La nouvelle dédiée à cette tragédie s’intitule “Supporter”. Elle raconte la vie au ralenti, l’attente, l’espoir et enfin la phrase tant attendue : “Il y a un cœur pour vous.” Puis le rendez-vous manqué, l’épouse qui arrive trop tard. Malgré cela, Pascale Roze, au long de ces histoires merveilleusement écrites et pleines de délicatesse, ne cesse de rappeler combien la joie de vivre est une nécessité ou “comme le sommeil une réparation”. Même lorsqu’elle décrit, dans “En mer”, la volonté de mourir de cette femme qui prend soin de plier soigneusement ses vêtements avant de partir lutter contre l’hostilité des vagues et la froideur de l’eau. C’est finalement l’instinct de vie qui reprend le dessus. La force des détails, la minutie de chaque description, le choix du mot exact donnent à chacune de ces expériences un relief particulier.

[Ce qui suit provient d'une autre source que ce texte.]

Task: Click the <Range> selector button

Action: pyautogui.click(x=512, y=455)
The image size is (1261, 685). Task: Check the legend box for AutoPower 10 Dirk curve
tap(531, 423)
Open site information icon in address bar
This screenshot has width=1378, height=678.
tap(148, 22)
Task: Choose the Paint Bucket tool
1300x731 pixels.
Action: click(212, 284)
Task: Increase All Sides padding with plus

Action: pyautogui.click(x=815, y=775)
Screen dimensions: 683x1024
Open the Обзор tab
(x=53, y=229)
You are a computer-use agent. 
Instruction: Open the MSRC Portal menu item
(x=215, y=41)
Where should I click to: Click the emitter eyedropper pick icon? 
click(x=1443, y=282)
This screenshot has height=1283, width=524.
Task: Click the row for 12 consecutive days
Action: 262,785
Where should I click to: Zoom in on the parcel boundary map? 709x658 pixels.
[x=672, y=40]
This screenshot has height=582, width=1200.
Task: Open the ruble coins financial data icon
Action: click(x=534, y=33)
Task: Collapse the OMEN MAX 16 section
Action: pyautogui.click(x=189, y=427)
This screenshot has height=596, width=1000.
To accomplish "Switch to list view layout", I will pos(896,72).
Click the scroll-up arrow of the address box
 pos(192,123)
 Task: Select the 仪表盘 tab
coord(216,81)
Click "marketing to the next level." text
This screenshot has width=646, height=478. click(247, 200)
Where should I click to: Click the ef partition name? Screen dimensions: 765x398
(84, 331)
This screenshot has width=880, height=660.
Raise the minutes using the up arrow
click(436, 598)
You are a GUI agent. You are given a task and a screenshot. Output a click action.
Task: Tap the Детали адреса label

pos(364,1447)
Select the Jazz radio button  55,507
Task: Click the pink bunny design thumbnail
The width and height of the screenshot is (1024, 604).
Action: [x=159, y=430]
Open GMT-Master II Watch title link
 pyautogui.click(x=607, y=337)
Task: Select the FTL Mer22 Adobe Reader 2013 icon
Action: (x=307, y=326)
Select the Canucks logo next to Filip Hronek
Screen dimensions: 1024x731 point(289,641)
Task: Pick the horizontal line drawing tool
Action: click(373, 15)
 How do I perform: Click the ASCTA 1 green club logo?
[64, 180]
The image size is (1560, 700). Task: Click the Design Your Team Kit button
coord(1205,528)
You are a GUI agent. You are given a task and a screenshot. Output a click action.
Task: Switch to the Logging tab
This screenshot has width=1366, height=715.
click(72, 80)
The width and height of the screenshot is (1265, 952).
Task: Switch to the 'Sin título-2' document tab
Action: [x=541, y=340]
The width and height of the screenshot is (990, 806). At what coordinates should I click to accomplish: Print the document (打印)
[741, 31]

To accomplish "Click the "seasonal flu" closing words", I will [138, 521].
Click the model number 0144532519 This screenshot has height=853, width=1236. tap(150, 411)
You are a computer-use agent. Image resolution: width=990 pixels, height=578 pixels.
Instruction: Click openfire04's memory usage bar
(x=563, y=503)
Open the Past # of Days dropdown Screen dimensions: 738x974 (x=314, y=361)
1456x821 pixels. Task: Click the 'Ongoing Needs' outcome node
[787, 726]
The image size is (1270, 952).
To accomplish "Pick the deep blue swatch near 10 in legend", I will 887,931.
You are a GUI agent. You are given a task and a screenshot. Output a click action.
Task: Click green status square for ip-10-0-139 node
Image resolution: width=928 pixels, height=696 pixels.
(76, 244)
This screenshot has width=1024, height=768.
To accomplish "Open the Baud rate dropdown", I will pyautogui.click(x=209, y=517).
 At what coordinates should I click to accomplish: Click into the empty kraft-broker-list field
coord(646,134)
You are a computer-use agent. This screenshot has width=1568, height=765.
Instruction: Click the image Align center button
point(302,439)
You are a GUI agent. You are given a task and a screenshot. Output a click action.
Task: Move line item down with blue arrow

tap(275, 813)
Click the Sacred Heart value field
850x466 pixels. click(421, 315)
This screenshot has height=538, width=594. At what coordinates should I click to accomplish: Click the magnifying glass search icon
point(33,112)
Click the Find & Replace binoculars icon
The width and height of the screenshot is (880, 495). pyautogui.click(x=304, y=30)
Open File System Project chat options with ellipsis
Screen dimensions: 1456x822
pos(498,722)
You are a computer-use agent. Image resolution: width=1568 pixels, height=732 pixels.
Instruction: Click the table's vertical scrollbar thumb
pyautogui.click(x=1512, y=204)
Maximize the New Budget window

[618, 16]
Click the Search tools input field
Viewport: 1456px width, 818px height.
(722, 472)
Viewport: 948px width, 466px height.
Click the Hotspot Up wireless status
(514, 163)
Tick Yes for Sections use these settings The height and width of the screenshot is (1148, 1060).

“Passage de l’amour” est réservé à un enfant pour la plus courte des nouvelles, à peine deux pages. Mais deux pages de pur bonheur de lecture. On aime également le récit sur ce vieux paysan dans le train qui revient de loin pour fleurir la tombe de sa femme. Son mutisme, sa souffrance jusqu’à ce qu’un voyageur vienne soulager son mal en même temps que son mal-être. C’est ce qu’a voulu Pascale Roze ici, écrire sur l’amour, celui qui peut s’adresser à l’un comme l’autre. Passer comme trépasser ou bien repasser. Il suffit de savoir le saisir. Savoir profiter de chaque émotion y compris de la souffrance. Elle considère d’ailleurs que la joie et la douleur sont proches, souvent indissociables. On le ressent jusque dans son style ciselé et sensible. Sans doute aussi parce qu’elle-même a vécu ces émotions-là, qu’elle fait resurgir de son propre passé, de sa propre vie.